> **EXERCISE REQUIREMENTS**
Restate every entry word for word.

────────

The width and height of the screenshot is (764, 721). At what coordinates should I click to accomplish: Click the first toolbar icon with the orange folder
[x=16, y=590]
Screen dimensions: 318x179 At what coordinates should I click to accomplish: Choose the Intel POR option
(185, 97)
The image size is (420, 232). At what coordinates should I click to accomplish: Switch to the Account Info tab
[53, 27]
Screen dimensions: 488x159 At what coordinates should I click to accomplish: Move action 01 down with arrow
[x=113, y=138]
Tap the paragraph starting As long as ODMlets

────────

> **TASK RESULT**
The width and height of the screenshot is (764, 721). At what coordinates should I click to accomplish: Click the first toolbar icon with the orange folder
[x=16, y=590]
Screen dimensions: 318x179 At what coordinates should I click to accomplish: Choose the Intel POR option
(185, 97)
The image size is (420, 232). At what coordinates should I click to accomplish: Switch to the Account Info tab
[53, 27]
Screen dimensions: 488x159 At what coordinates should I click to accomplish: Move action 01 down with arrow
[x=113, y=138]
Tap the paragraph starting As long as ODMlets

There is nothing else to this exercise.